CHESC also helps build local campaigns through statewide best practice sharing. The Alliance to Save Energy’s PowerSave Green Campus program uses CHESC as an anchor for their summer meeting to convene students from their 16 participating campuses.  As a direct result of this conference the students were moved to organize themselves to put on a 4-campus energy competition in the fall.  This initiative saved over 225,000 kWh. To highlight student leadership in campus sustainability efforts such as those mentioned above, the CHESC Best Practice Awards recognize student groups, organizations, or programs that exhibit an outstanding practice relating to the categories of Energy Efficiency and Sustainability.

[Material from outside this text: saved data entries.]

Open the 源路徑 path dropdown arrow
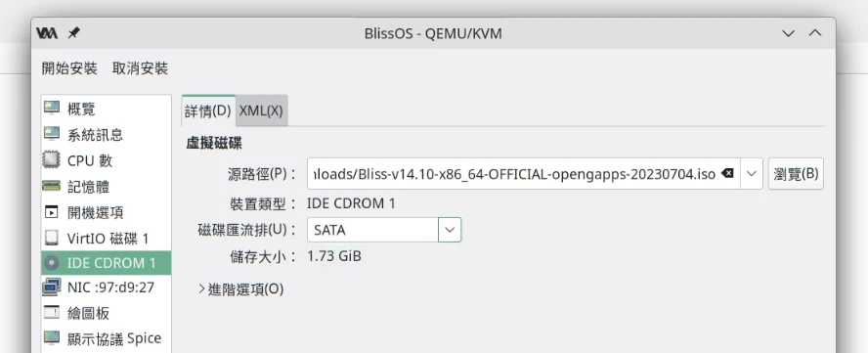 tap(752, 173)

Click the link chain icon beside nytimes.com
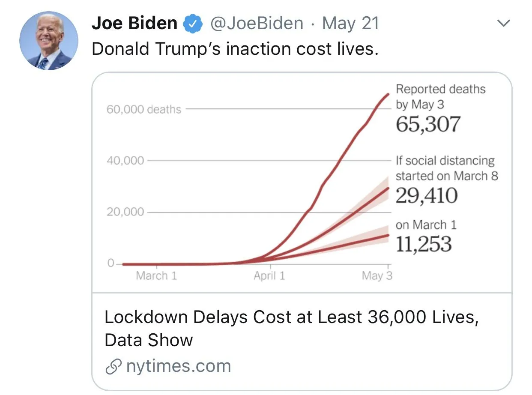[x=114, y=367]
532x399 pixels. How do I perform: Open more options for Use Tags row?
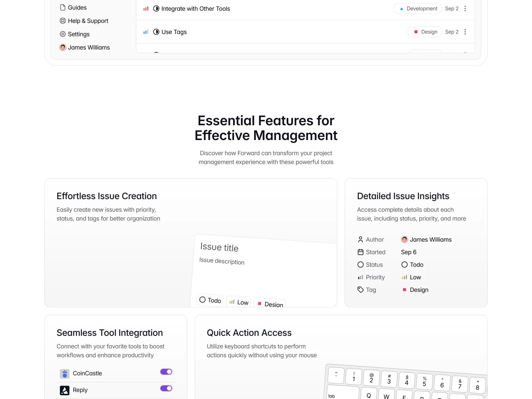coord(465,32)
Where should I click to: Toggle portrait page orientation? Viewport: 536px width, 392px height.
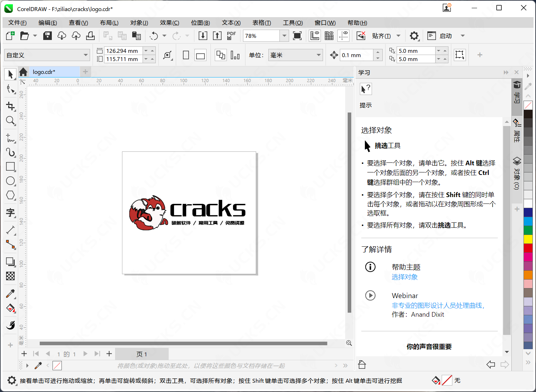point(185,55)
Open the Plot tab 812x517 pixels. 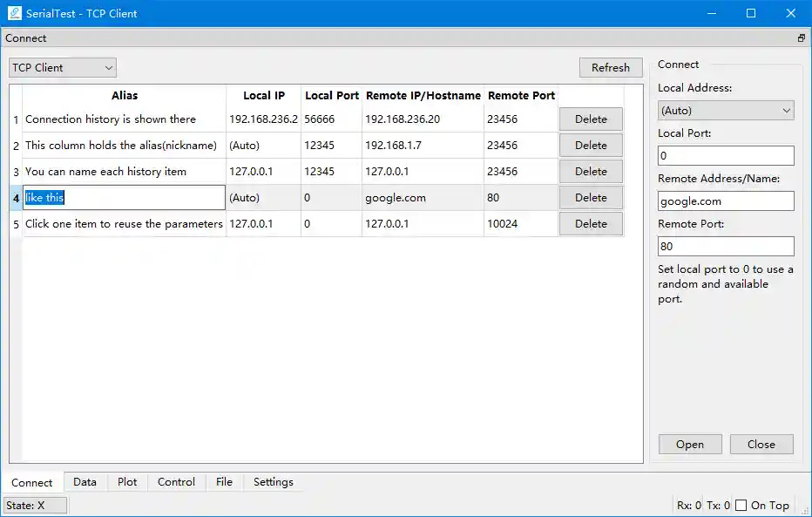tap(127, 481)
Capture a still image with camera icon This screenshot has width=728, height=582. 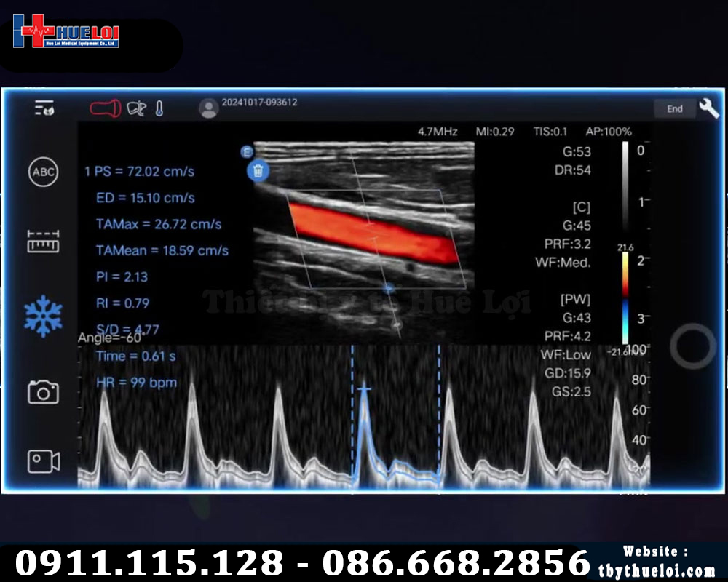pos(43,392)
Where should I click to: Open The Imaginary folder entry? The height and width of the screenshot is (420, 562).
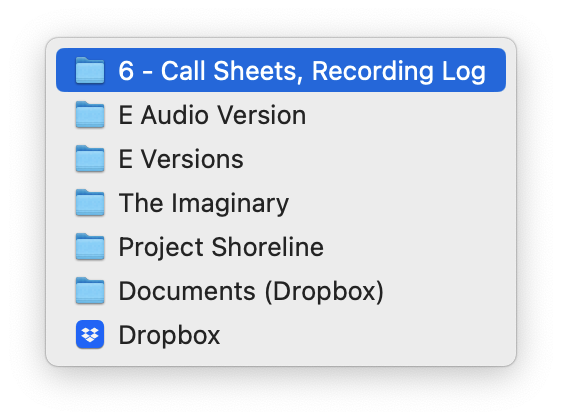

Last year, for example, California State University (CSU) Long Beach won the CSU Energy Efficiency Best Practice Award for their Green Campus Program’s “Campus-Wide Energy Efficiency Campaign.” This campaign consisted of installing data loggers to detect malfunctioning lighting equipment, conducting an energy competition within university housing (against CSU Fullerton), and installing plug load occupancy sensors in offices throughout the campus.

Students are encouraged to present their work on sustainability, putting them alongside faculty and operational and administrative staff. This also facilitates great networking opportunities.  The Alliance to Save Energy’s PowerSave Green Campus program weighed in on the California Higher Education Sustainability Conference, saying that “CHESC was invaluable for the PowerSave Campus Program to convene faculty members and curriculum developers to discuss infusion of sustainability into courses and other for-credit opportunities.  In-person networking and brainstorming like this is vital as a launch pad for collaborative efforts and we plan to reconvene this group in summer 2013.” The conference also organizes educational ‘field trips’ to local places that display sustainable practices or potential. Students get to tag along and learn about what entities within the community are doing to benefit the environment

This year’s conference will be held from June 23rd-27th, right next to the ocean on the sunny Santa Barbara campus. Oh, and bring your canteens!